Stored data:
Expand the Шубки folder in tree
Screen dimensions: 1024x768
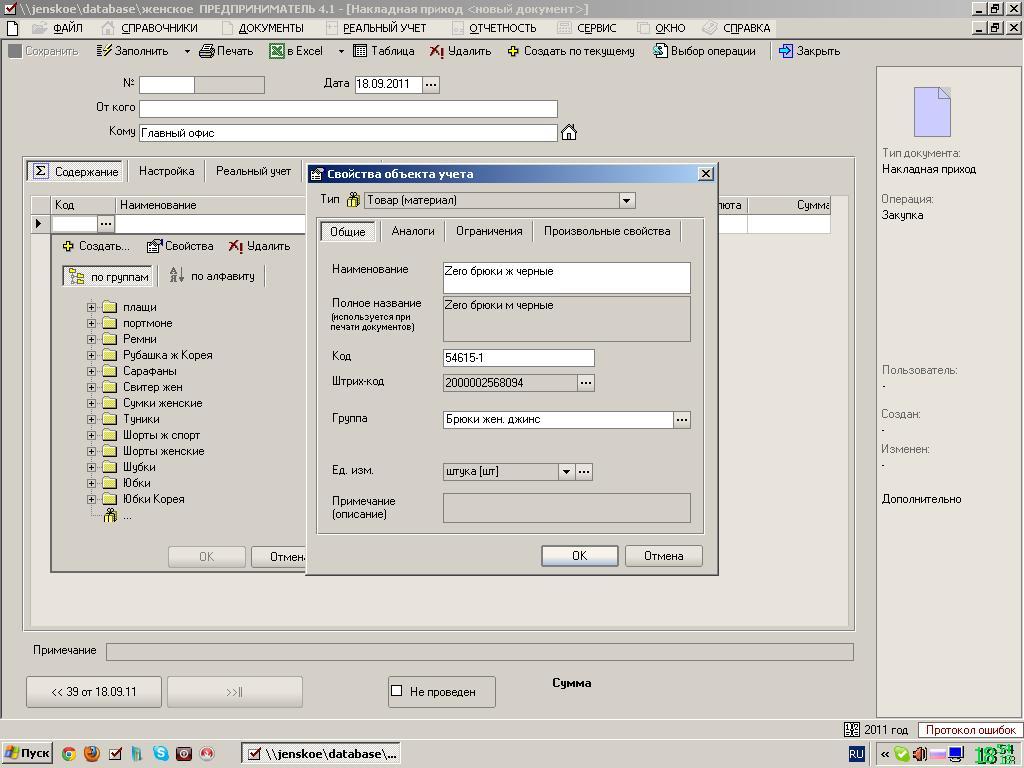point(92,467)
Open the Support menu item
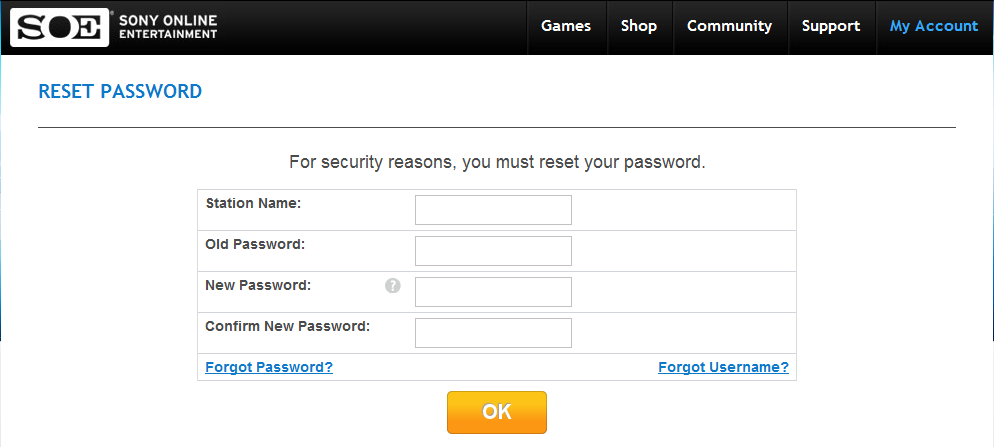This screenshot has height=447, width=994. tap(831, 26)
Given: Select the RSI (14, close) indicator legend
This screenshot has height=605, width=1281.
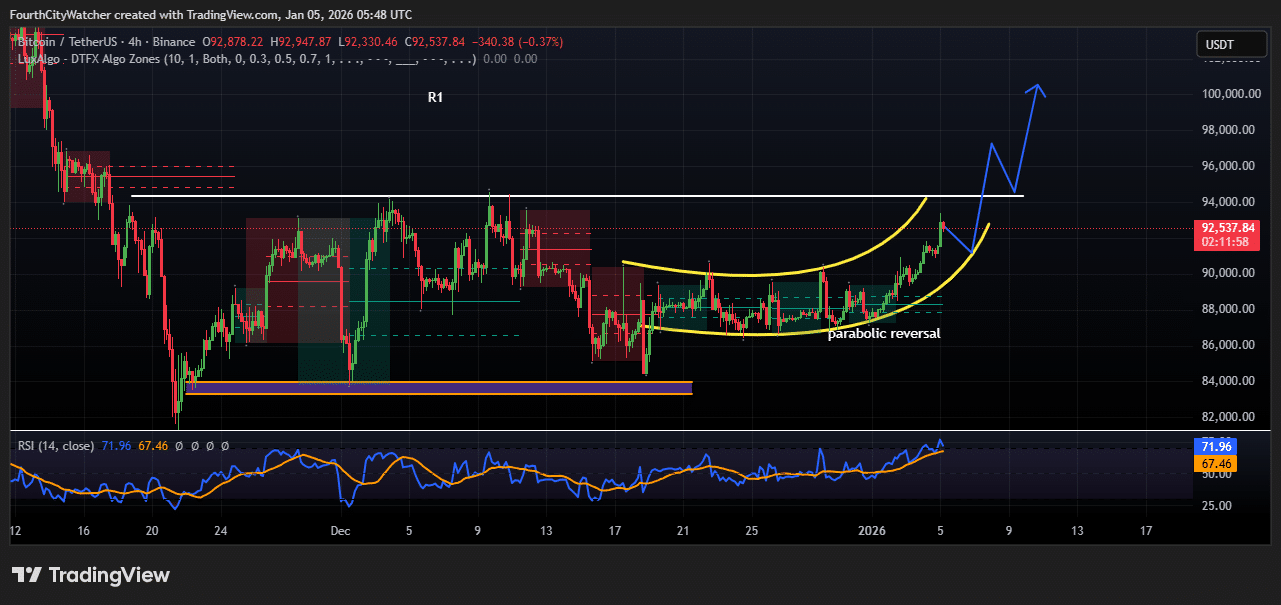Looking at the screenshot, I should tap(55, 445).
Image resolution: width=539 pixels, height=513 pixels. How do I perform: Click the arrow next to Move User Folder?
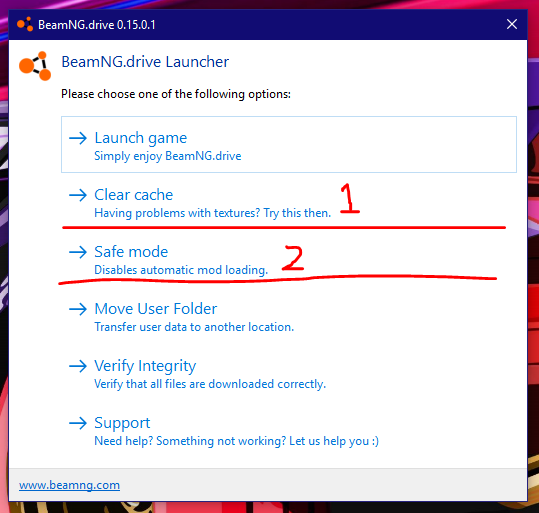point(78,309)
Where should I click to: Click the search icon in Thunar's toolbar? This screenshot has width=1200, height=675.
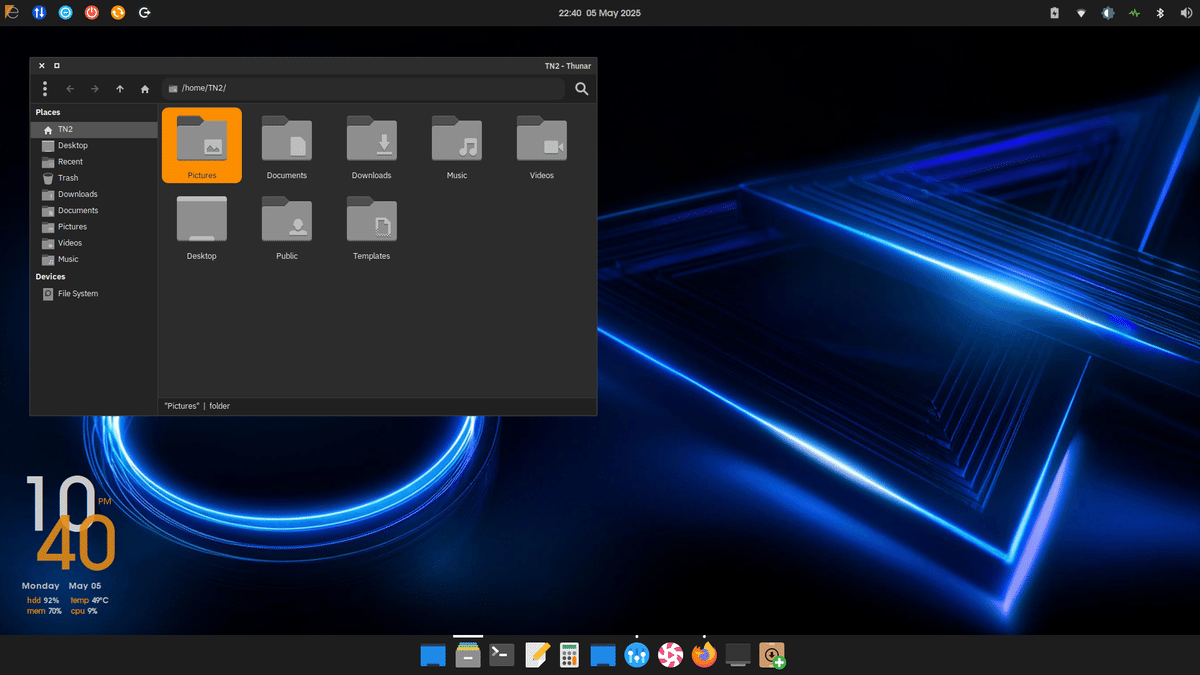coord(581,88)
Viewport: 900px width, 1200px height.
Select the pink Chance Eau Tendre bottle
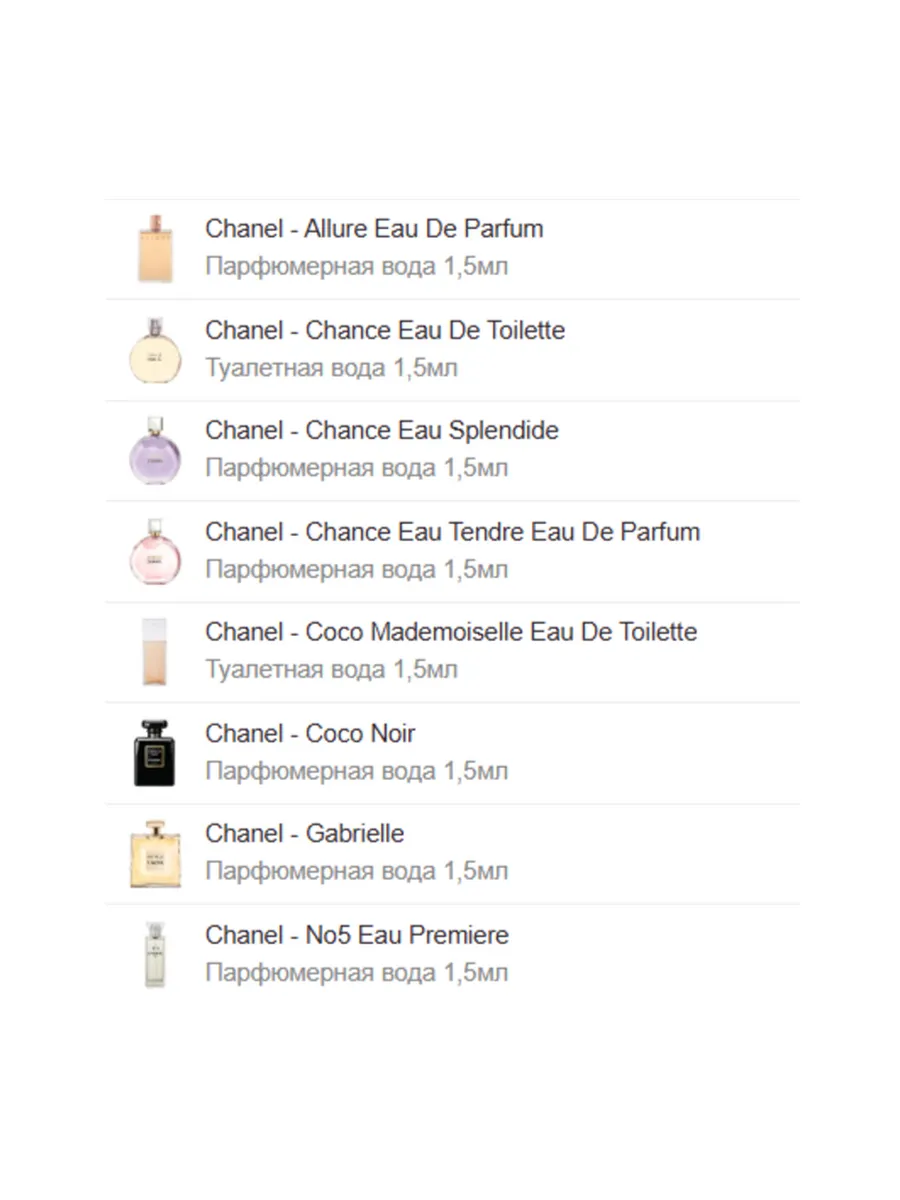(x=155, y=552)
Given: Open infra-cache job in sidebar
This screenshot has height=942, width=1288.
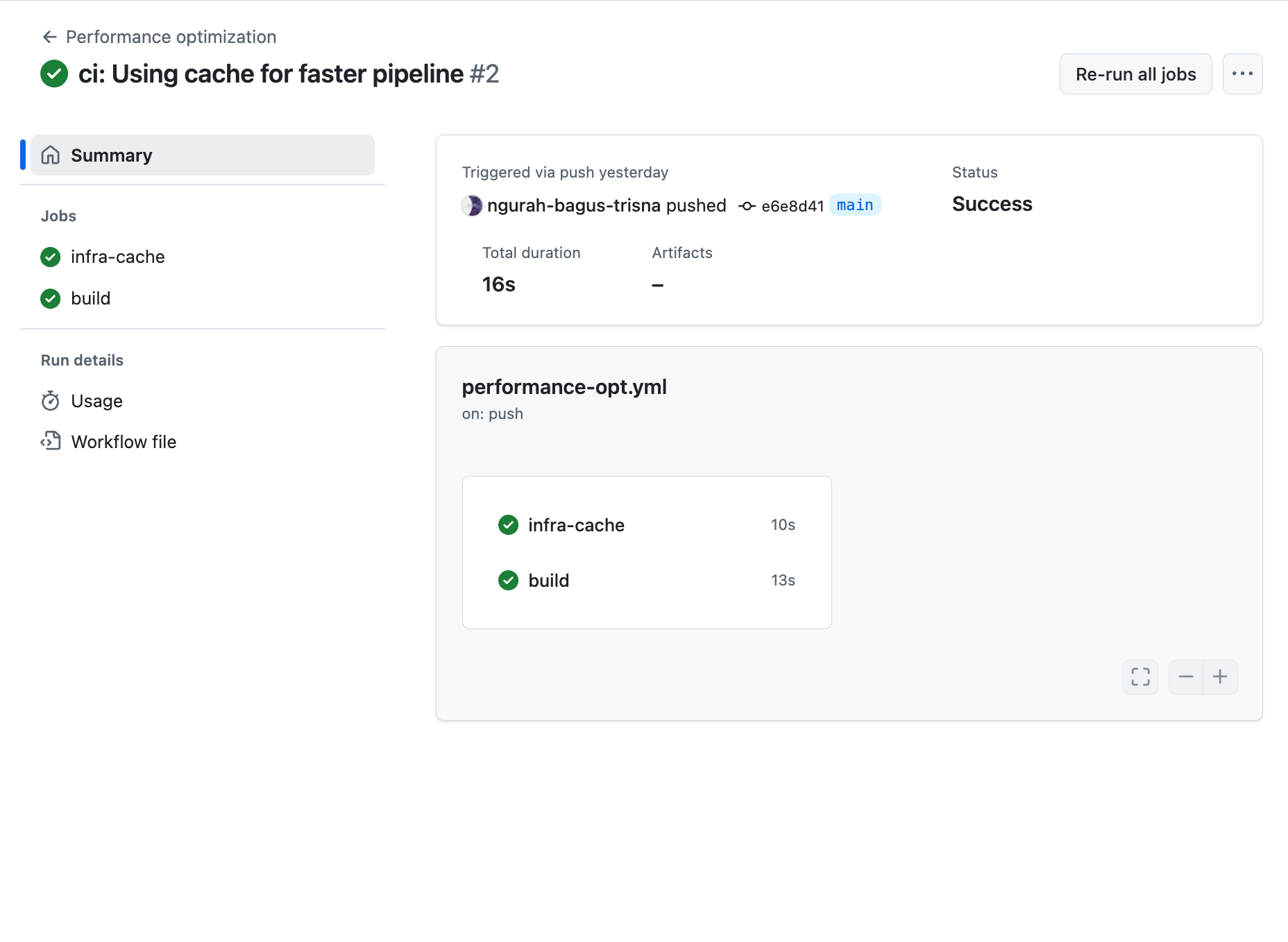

Exercise requirements
Word for word, copy the lines from the one with "Select the pink Chance Eau Tendre bottle" through the end of the entries above, and do not include any picture.

Finished task
Select the pink Chance Eau Tendre bottle
(x=155, y=552)
Given: Open infra-cache job in sidebar
This screenshot has height=942, width=1288.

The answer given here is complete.